Finally the days are getting warmer and daylight hours have increased. Hopefully you have managed to get some training in over the cooler months and you can now build the foundations of the fitness required for the summer season ahead. Now is a great time to work on building your ‘base fitness’, particularly if you are planning on a long season of racing. Those athletes who take the time to build strong foundations will last the summer race season a whole lot better than those who skip this important phase. Base-phase training is about increasing your endurance, thereby improving your cardiovascular system. A typical base-phase training session would involve riding for two or more hours at a steady pace (zone 2/Endurance). This type of training will result in increased capillary and mitochondria growth, enabling more oxygen to travel to working muscles.

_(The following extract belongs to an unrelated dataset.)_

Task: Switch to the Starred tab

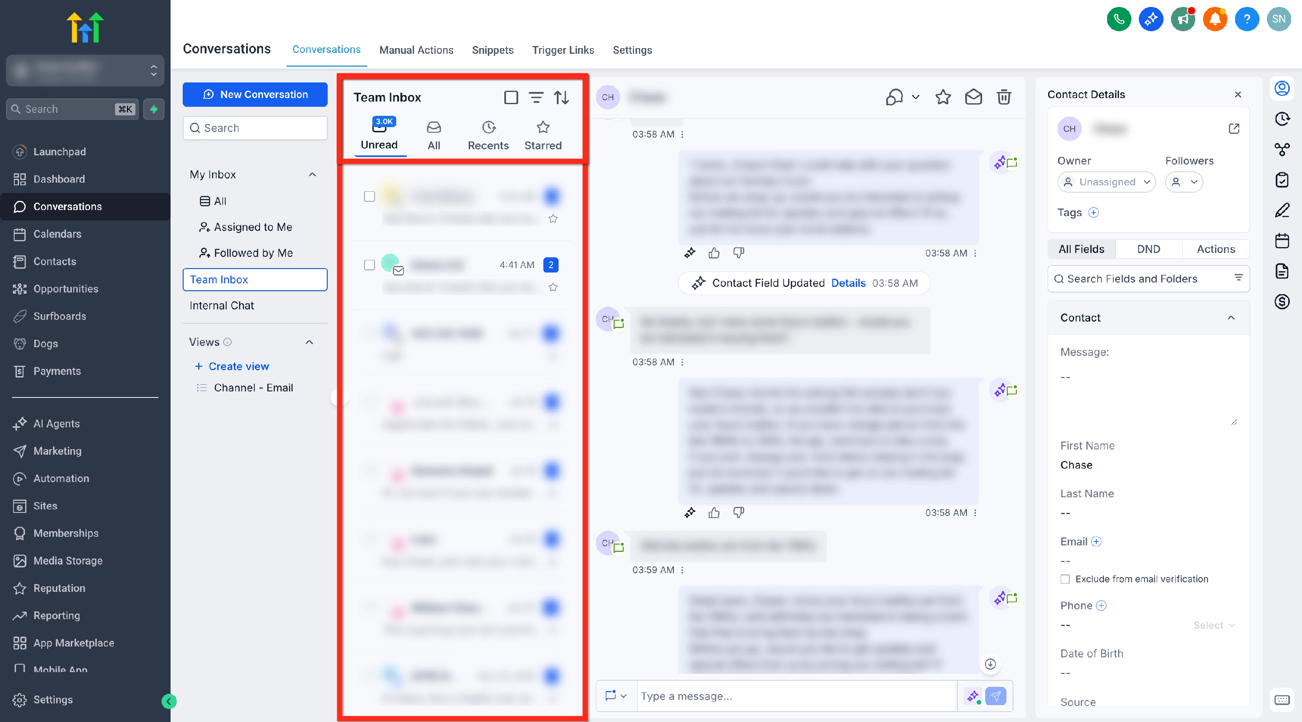Action: point(543,135)
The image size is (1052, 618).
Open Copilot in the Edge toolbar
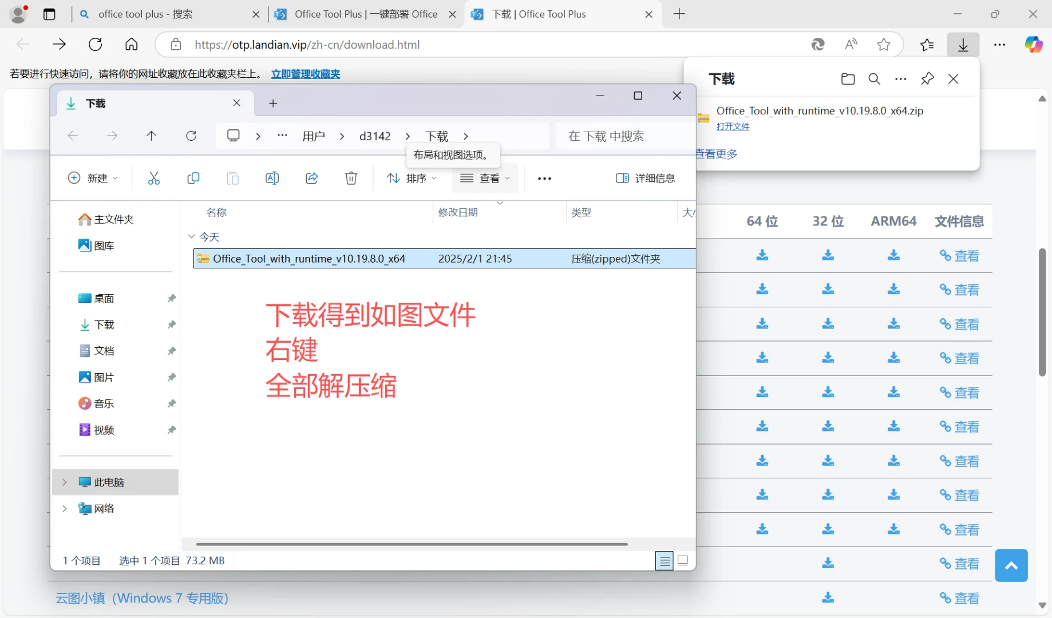pyautogui.click(x=1034, y=44)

While endurance training may not directly make you faster, it will prepare the body for the demands of high intensity training and racing later in the season. While the professional riders may have enough hours in the day to clock up time in the saddle and build a strong base, most of us are much more limited for time. Mainly I find that the athletes I coach can manage to fit one longer ride in each week which is a great start! Generally I would recommend increasing the duration of this longer ride gradually throughout the 8-12 week base phase, from around two hours up to five hours. This of course depends a lot on the age of the athlete and the style of event they are training for.
SUB-THRESHOLD OR “SWEET SPOT” TRAINING
So, what to do with the precious few remaining training hours you may have? Generally, during the week, working athletes will have around one to two hours to fit a quick training ride in each day. While training in zone 2 for longer time periods will improve cardiovascular fitness, training for shorter periods of time in this zone will have very little benefit. Instead I would recommend including intervals at sub-threshold pace. Sub-threshold zone training is commonly referred to as ‘Sweet Spot’ training. According to internationally renowned exercise physiologist, Andrew Coggan, your ‘sweet spot’ occurs at 88 to 94 per cent of your Functional Threshold Power (FTP), or roughly 95 percent of your Threshold Heart Rate (THR). Including intervals at 100% FTP is one sure way to help lift your Threshold Power; but such training is very taxing on the body and therefore needs to be limited in duration and frequency. Dropping the intensity of the intervals to be within that sweet spot range will mean your body copes far better and therefore you can include more intervals. I recommend including at least six weeks of sub-threshold zone training prior to riding at and above threshold intensity.